Which makes a lot more sense, because even an efficiently-run farming sector surely couldn't be so efficient that it can produce almost as much as the US despite being 1/50 the size. If you look at actual agricultural production the Netherlands isn't at the top of anything - the best they're doing is world #5 in cheese production.




According to WorldBank[1], they import $36 billion and export $26 billion worth of food

[1] https://wits.worldbank.org/CountryProfile/en/Country/WLD/Yea...

Such journalism...


According this this 80% of the exports are manufactured in the Netherlands: https://www.cbs.nl/nl-nl/nieuws/2016/23/nederland-tweede-lan...

Things like vertical food farms, huge greenhouses, intensive farming help us become (one of) the biggest

- milk and milk powder producer - apples (apples in South Africa are likely to come from the Netherlands) - tomato’s in Spain come from the Netherlands

Etc etc.


A quick Google search says Spanish yearly tomato production is 4x - 5x bigger than Netherlands'. I don't think your example, albeit possible, is correct.


Apples in South Africa are not likely to come from the Netherlands. SA exports about $736m in apples and pears, imports about $284k, not from the Netherlands.

https://oec.world/en/profile/bilateral-product/apples-and-pe...


I usually see tomatoes from Spain in stores (Austria)


It depends on what you count, as "agriculture exports" could (probably do) also include, apart from food items:

- Agricultural machines

- Seeds

- Agricultural patents on e.g. seeds

- Fertilizers

- non-food plants (flowers etc.)

- (Animal) vaccins

- other agricultural products processed ("produced") in the Netherlands

And if you count those by value, then it is certainly possible that NL gets a large share of world exports by value: other countries like Germany may produce more, but if they don't export the valuable products it won't show up on world export stats.

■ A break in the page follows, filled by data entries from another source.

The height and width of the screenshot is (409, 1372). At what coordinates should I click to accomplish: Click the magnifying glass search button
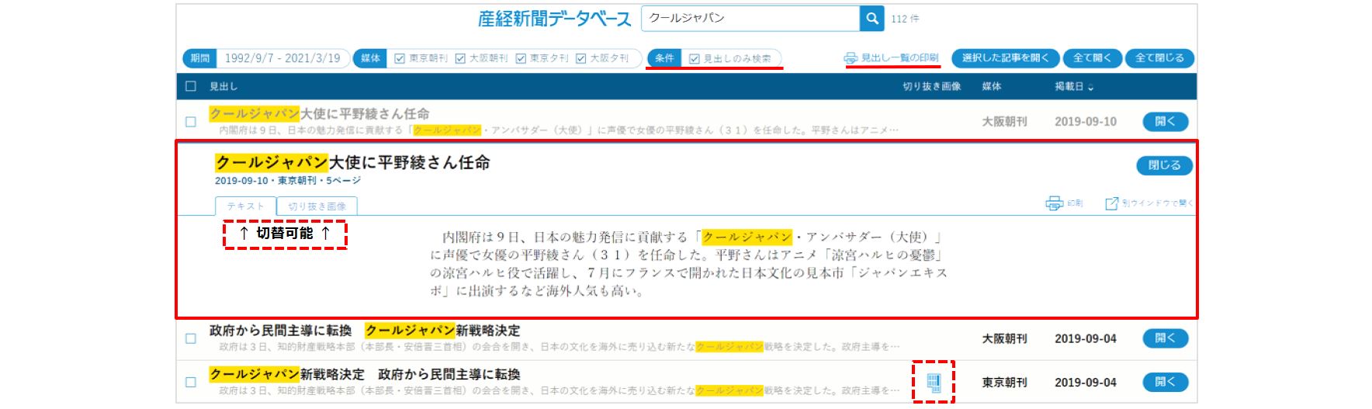[x=871, y=18]
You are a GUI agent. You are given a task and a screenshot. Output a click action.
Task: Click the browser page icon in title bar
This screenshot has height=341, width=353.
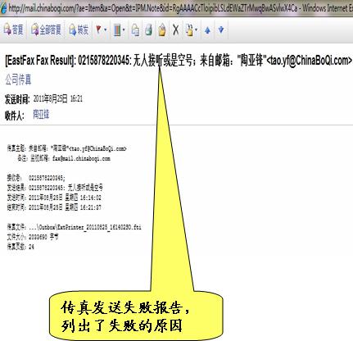3,8
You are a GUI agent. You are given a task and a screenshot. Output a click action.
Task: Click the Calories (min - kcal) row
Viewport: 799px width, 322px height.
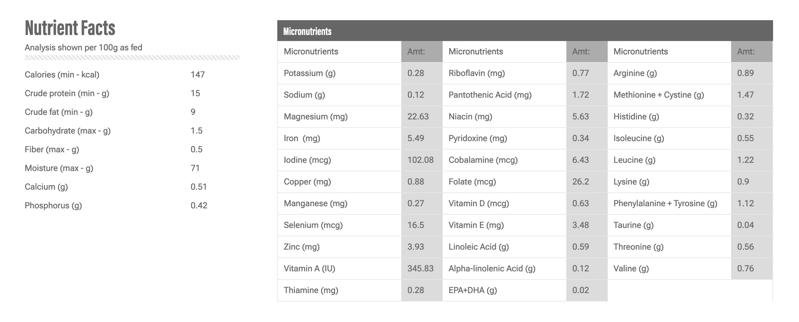(132, 75)
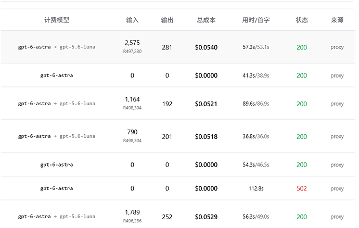Click the R497,280 cached token label
This screenshot has height=228, width=359.
[x=132, y=52]
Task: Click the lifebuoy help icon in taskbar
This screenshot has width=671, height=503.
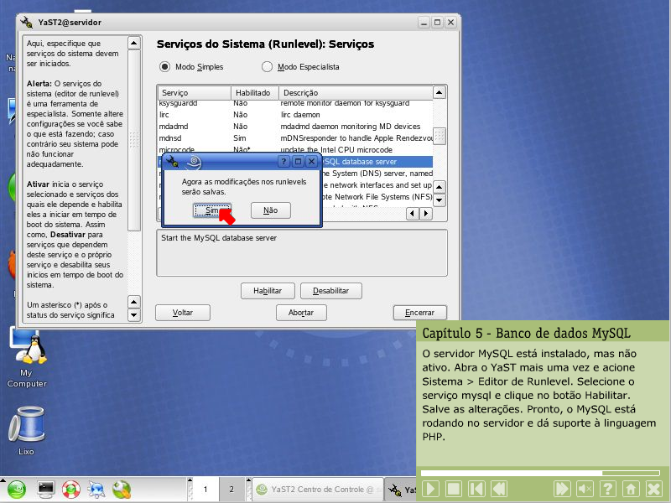Action: click(71, 489)
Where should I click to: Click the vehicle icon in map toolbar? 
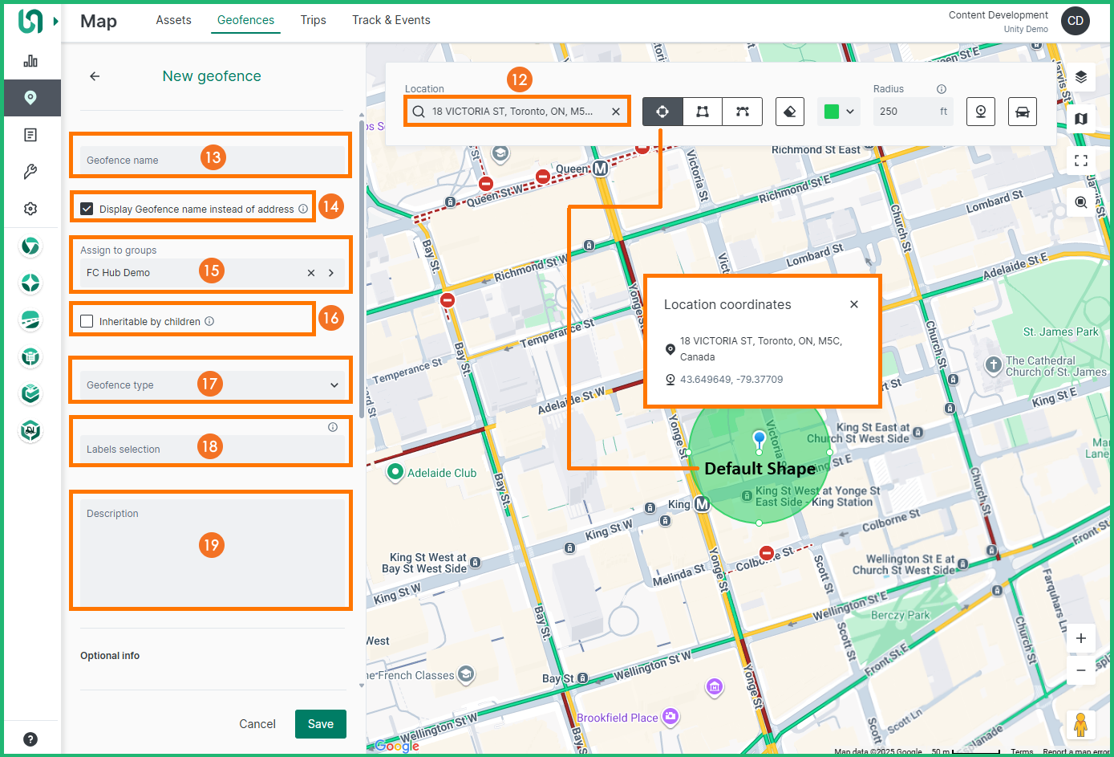pyautogui.click(x=1023, y=112)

This makes sense and is probably true, but Netherland still hits well above its weight in agricultural production; production is extremely intensive, and very high for the land area. From what I understand, Wageningen University of Agriculture is world class and has for a long time been pushing the limits of agriculture.

Of course whether such intensive agriculture is actually a good idea is another matter; we've got quite some pollution issues here, and aren't exactly known for the tastiest produce.


I don't think this is a matter of merely re-shipping the same products. For example, if you look at poultry, the Netherlands imported 240 M€ worth of live poultry and exported 2300 M€.

https://www.cbs.nl/en-gb/news/2021/25/the-netherlands-is-the...


Re-exports are only 1/3 of their total exports - it's still incredibly impressive to have such high production for such a tiny country.

https://www.cbs.nl/en-gb/news/2024/10/dutch-agricultural-exp...


The explanation I have always been given is that we're quite large in very high value agricultural products such as flowers and that is what bumps up the export figures (measured in monetary value of the exports)


The Netherlands are actually 237x smaller than the United States, not 50x smaller


This makes a lot more sense. In no universe can Netherlands compete with the output of the US and China.


It makes me curious, is there anywhere we can see the figures accounting for point of production?